> [Exercise] Reproduce every row below in full, requests included, shifting each coordinate in the answers by adding 25 to every number. Omit the pictures from the reply.

(Records for locating described items)
————————
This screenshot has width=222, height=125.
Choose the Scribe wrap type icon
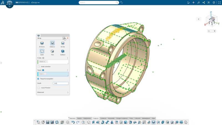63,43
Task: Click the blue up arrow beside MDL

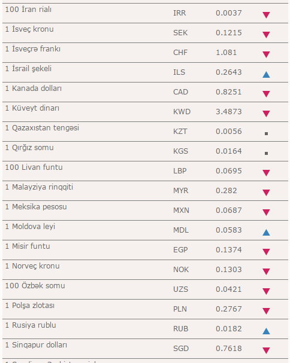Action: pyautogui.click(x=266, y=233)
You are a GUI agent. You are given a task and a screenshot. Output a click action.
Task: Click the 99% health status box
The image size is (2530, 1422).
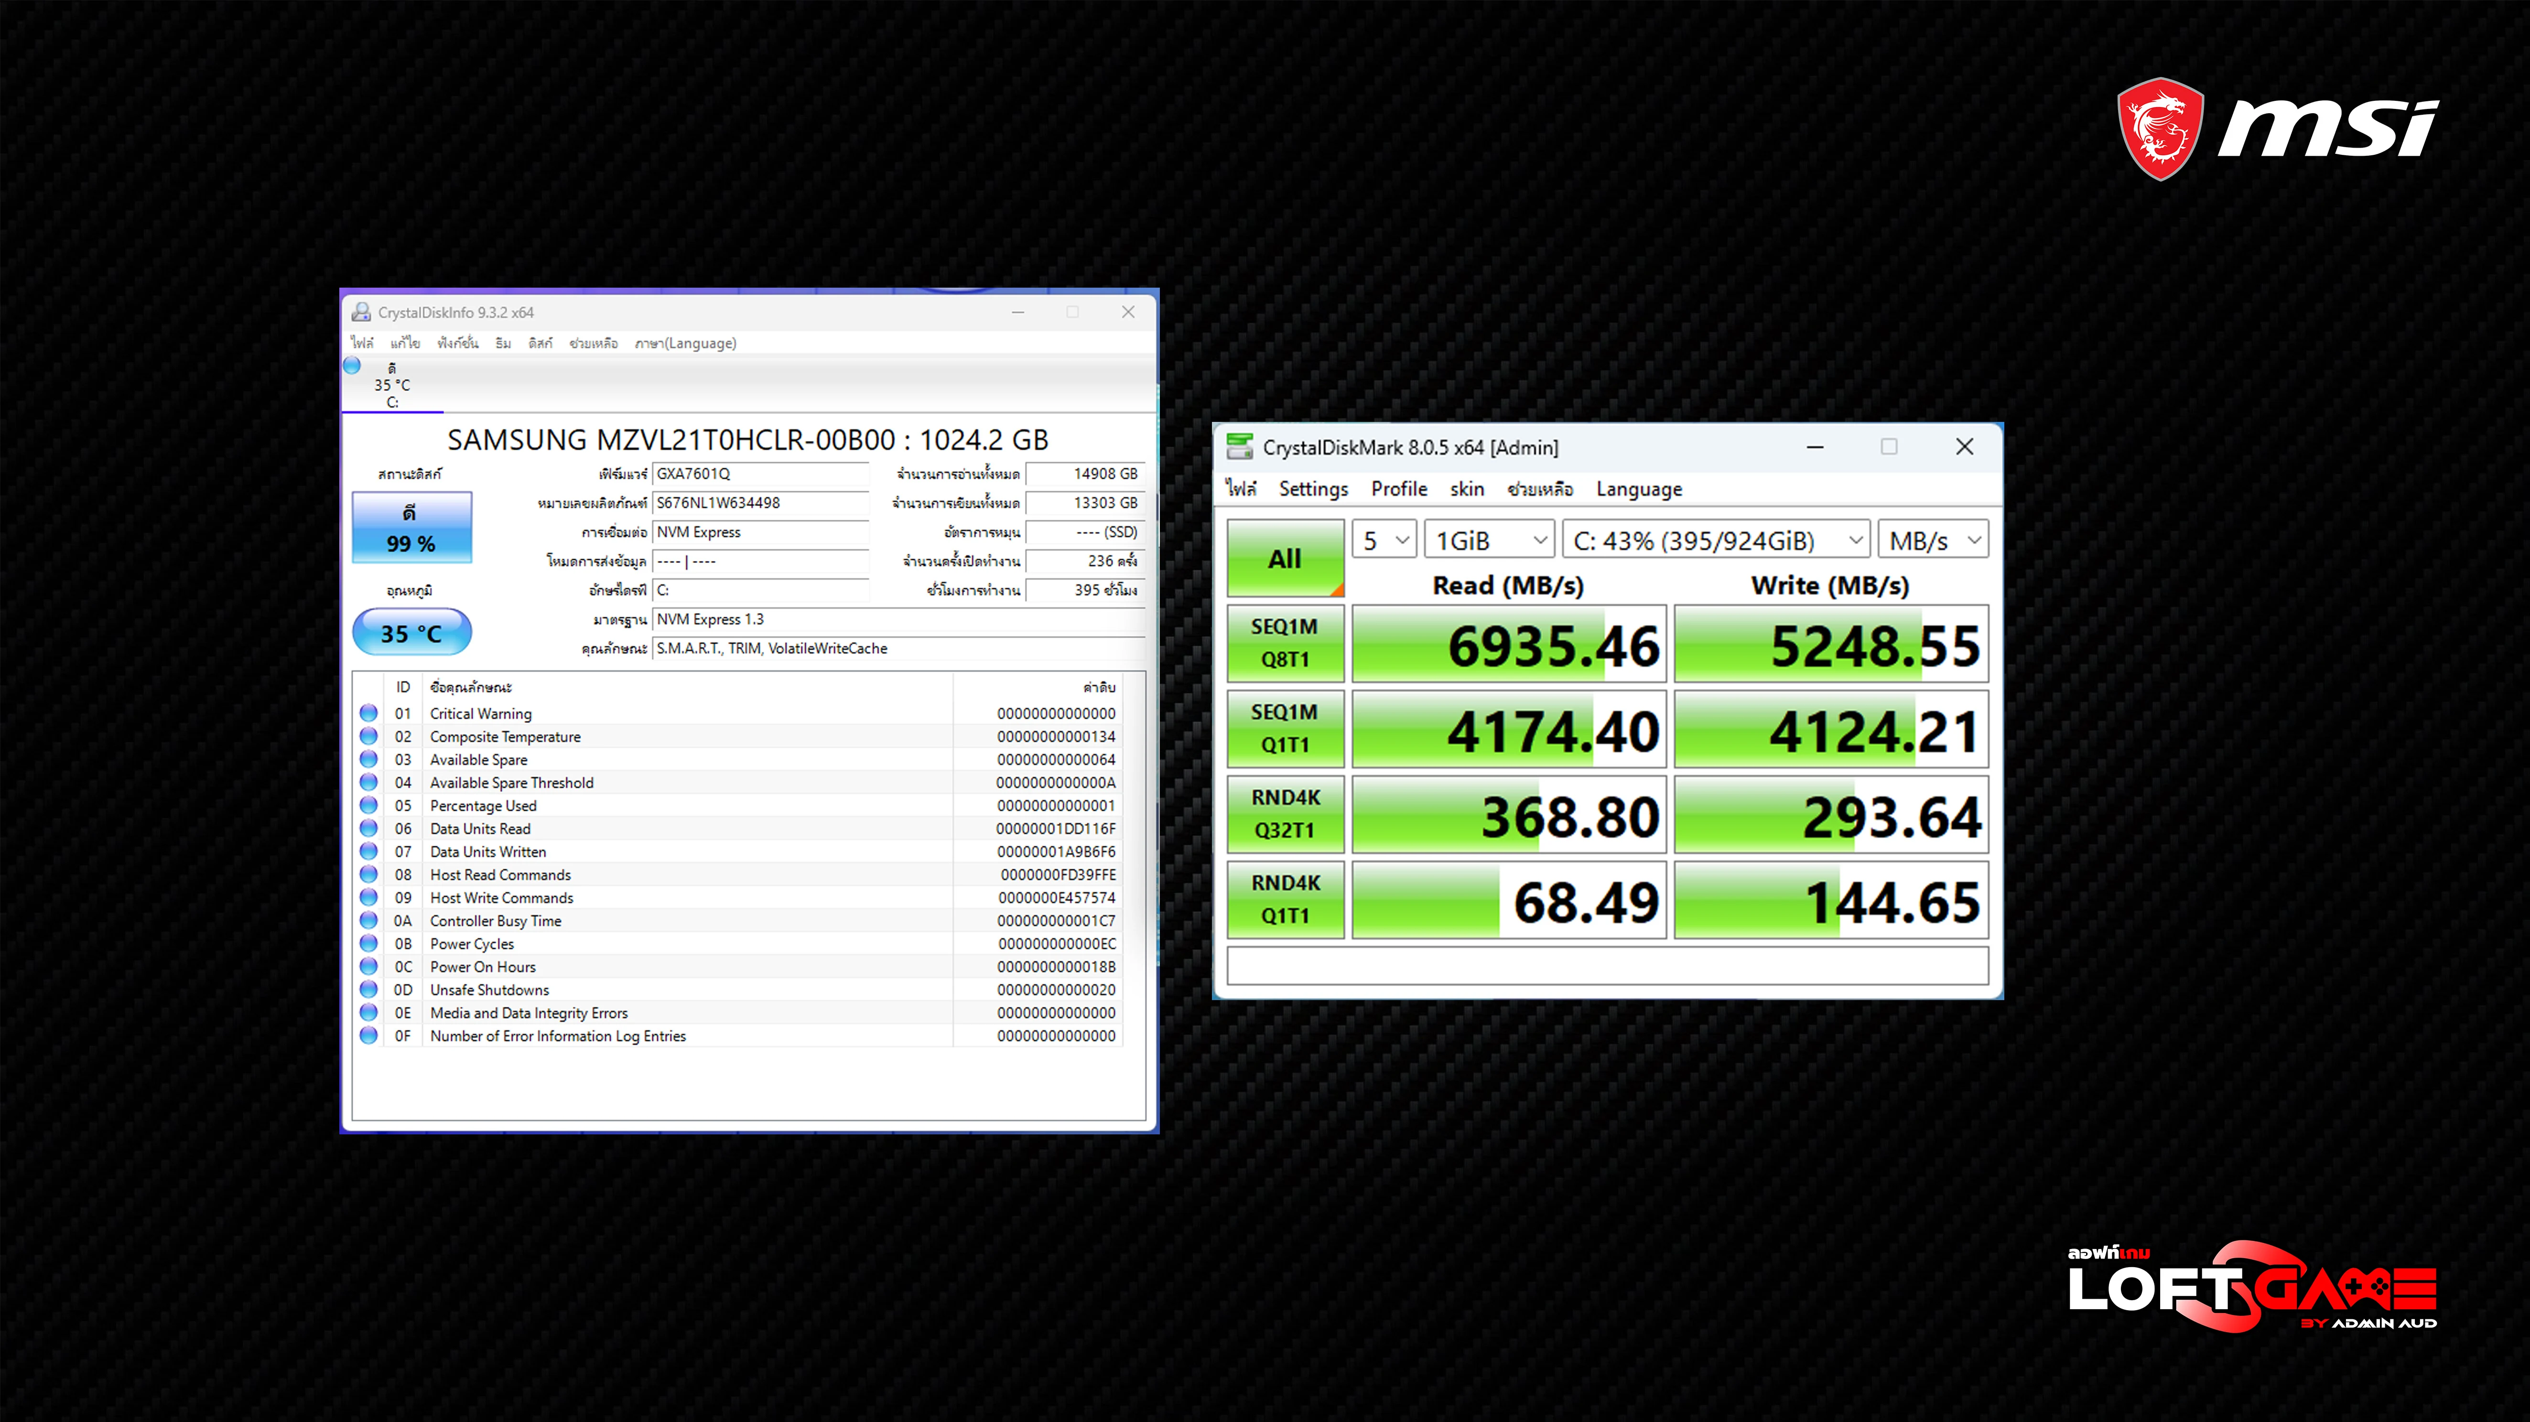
————————
> [Solution to this problem]
This screenshot has width=222, height=125.
Choose the Scribe wrap type icon
88,68
Task: Click the blue up arrow beside MDL

Action: pyautogui.click(x=291, y=258)
You are a GUI agent. You are given a task and a screenshot. Output a click action.
Task: Click the 99% health status box
The image size is (2530, 1422).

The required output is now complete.